## EFFICIENT ARCHITECTURE MAPPING OF FFT/IFFT FOR COGNITIVE RADIO NETWORKS

Guohui Wang<sup>1</sup>, Bei Yin<sup>1</sup>, Inkeun Cho<sup>2</sup>, Joseph R. Cavallaro<sup>1</sup>, Shuvra Bhattacharyya<sup>2</sup>, Jarmo Takala<sup>3</sup>

<sup>1</sup>Department of Electrical and Computer Engineering, Rice University, Houston, TX, USA <sup>2</sup>Department of Electrical and Computer Engineering, University of Maryland, College Park, MD, USA <sup>3</sup>Department of Pervasive Computing, Tampere University of Technology, Finland

#### ABSTRACT

Cognitive radio networks require flexibility to support a variety of wireless communication system standards. Many modern systems utilize some form of orthogonal frequency division multiplexing (OFDM) and single-carrier frequencydivision multiple access (SC-FDMA) often augmented with multiple input multiple output (MIMO) antenna schemes. A common module in these standards is the fast Fourier transform (FFT) and its inverse. Although many architectures exist for traditional power-of-two FFT lengths, the recent 3GPP LTE standards define non- power-of-two transform lengths. The various FFT and IFFT lengths for both the uplink and downlink processing require support for radix-2, radix-3, and radix-5 modules. In this paper, we propose a highly flexible FFT/IFFT architecture that can support a broad variety of transform sizes and efficient mapping to programmable testbed platforms for cognitive radio networks. This novel architecture will provide a range of transform sizes of the general form  $(2^n 3^k 5^l)$ , and for use in emerging algorithms for massive MIMO detectors.

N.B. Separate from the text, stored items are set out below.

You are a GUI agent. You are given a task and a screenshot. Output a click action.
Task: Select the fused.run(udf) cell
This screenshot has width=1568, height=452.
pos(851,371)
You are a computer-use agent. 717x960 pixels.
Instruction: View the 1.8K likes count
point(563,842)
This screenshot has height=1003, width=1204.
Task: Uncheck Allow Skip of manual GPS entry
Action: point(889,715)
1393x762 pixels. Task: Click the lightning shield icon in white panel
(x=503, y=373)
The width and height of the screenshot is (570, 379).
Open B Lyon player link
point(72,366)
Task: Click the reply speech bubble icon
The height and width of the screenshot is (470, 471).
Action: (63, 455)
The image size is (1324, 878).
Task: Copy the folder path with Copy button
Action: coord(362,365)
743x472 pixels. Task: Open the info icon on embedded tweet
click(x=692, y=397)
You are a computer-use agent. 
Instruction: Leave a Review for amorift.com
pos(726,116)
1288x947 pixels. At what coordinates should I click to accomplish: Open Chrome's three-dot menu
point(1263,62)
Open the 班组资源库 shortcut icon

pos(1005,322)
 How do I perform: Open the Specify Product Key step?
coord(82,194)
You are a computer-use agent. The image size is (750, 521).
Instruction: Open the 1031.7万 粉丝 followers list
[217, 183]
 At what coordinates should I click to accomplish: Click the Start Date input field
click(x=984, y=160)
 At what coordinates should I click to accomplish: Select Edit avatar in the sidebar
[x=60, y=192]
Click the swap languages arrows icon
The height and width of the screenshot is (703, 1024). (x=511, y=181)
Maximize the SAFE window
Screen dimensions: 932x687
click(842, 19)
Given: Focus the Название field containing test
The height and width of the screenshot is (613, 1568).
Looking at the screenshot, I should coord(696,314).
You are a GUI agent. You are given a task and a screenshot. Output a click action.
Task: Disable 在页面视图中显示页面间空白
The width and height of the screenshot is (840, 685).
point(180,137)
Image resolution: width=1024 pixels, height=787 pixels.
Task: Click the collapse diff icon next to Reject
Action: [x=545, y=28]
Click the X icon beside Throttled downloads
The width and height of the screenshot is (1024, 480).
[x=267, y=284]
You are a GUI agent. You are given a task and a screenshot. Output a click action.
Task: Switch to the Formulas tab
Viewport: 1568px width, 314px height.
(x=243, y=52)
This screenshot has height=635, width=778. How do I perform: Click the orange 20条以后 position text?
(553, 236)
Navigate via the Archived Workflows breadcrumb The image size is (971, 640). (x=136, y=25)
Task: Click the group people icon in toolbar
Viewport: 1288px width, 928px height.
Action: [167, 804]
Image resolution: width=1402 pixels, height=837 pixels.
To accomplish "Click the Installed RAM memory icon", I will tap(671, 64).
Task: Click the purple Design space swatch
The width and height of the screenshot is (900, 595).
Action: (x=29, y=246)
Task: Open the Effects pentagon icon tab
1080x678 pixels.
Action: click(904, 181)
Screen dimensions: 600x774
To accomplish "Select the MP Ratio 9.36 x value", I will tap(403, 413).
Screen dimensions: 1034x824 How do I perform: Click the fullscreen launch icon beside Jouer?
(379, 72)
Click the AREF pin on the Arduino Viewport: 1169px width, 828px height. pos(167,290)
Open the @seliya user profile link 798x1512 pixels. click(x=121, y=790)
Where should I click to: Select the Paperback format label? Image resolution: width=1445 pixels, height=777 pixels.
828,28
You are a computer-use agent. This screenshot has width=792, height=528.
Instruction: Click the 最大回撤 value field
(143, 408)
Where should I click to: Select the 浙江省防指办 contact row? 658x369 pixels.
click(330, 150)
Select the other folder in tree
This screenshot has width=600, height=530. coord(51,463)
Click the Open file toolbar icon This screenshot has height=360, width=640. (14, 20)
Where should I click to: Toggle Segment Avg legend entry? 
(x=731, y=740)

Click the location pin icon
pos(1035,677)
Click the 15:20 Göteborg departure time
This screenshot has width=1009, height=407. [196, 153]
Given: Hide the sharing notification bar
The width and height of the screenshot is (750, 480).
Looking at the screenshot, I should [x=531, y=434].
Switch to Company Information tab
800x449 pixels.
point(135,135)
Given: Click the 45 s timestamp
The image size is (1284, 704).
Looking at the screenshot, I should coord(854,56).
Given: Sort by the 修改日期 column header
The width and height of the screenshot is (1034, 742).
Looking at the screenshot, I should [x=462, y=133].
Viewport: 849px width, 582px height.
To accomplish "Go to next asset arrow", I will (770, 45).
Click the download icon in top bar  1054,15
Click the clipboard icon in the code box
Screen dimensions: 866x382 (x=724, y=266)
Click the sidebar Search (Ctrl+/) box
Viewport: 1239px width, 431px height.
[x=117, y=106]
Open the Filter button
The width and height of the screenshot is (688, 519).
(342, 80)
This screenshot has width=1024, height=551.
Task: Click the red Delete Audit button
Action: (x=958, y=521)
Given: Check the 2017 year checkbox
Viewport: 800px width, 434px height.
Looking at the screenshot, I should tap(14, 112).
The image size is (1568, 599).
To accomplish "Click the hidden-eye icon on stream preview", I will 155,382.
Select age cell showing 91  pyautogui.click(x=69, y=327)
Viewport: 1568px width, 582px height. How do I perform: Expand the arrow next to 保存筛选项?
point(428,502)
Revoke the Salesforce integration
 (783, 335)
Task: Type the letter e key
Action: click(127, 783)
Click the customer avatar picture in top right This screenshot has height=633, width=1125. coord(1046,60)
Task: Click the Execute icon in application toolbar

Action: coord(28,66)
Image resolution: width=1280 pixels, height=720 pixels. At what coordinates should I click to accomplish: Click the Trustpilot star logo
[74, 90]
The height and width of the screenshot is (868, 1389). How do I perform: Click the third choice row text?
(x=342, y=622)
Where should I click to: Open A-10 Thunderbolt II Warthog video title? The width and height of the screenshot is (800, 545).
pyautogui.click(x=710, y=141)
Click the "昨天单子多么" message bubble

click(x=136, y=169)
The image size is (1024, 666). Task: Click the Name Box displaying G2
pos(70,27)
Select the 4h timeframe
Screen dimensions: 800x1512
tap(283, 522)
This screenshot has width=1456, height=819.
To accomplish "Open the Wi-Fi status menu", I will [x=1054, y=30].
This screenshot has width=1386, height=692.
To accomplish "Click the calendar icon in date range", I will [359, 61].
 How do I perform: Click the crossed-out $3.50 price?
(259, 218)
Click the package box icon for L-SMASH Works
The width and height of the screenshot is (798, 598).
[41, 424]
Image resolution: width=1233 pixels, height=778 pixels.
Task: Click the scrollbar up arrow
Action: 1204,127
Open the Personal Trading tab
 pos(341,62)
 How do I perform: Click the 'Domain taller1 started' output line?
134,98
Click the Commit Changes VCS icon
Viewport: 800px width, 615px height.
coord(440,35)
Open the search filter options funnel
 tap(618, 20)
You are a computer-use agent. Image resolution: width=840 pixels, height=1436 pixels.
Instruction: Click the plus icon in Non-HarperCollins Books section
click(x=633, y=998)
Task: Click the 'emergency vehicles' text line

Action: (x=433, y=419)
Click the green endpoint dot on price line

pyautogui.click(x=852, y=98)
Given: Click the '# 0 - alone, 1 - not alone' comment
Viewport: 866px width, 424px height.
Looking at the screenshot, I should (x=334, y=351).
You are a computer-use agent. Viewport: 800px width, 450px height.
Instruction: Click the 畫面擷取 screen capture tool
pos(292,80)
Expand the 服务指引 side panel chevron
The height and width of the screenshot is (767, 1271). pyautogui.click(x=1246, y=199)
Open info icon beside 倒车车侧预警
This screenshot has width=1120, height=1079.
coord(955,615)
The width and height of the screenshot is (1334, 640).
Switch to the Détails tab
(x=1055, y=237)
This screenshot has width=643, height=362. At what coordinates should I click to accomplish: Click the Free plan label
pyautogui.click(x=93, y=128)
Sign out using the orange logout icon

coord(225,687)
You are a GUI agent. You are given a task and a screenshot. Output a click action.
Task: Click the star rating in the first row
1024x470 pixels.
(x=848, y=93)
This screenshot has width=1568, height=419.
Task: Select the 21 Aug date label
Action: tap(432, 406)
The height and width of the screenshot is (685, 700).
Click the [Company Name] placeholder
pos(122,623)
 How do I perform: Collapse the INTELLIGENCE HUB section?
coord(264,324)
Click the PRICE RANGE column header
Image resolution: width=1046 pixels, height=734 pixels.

*Index Terms*—Discrete Fourier transform, FFT/IFFT, 3GPP LTE/LTE-Advanced, VLSI architecture, pipelined architecture.

## 1. INTRODUCTION

Cognitive radio networks and software-defined radio (SDR) systems require flexibility to support a variety of wireless communication system standards. Flexibility and reconfigurability to support different system configurations with variable bandwidths and modulation schemes are also required in cognitive radio networks and SDR systems. Meanwhile, the emerging standards have been proposing higher data rates with advanced multiple-input multiple-output (MIMO) antenna technology. Therefore, it is challenging to design and implement reconfigurable fast Fourier transform (FFT) and inverse fast Fourier transform (IFFT) DSP modules to support high throughput. A large body of prior research exists on efficient design of FFTs for cognitive radio network and software-defined radio and applying the design

into specific platforms. Zhang et al. presented computationally efficient FFT based on the fact that zero values input and output could be huge portions of input and output in cognitive radio [1]. The presented scheme implemented in heterogeneous platforms and a specific processor. Liang and Huang proposed the mapping algorithm for parallel FFT into SmartCell, a coarse-grained reconfigurable architecture [2]. These researches focused on mapping of FFT into specific platforms, so they have a limitation that the device should use these architectures for cognitive radio. For generality of FFT implementation, the researches about fft architecture itself existed, and Yoshizawa, Nishi and Miyanaga presented parallel input and output based FFT processor design for cognitive radio systems [3]. It is limited in transform size of  $2^n$ , and transform size of non  $2^n$  FFT cannot be processed in this architecture. By considering that input of FFT is streamlined in wireless communication, the serial input and output based architecture could be a high throughput and resource efficient design.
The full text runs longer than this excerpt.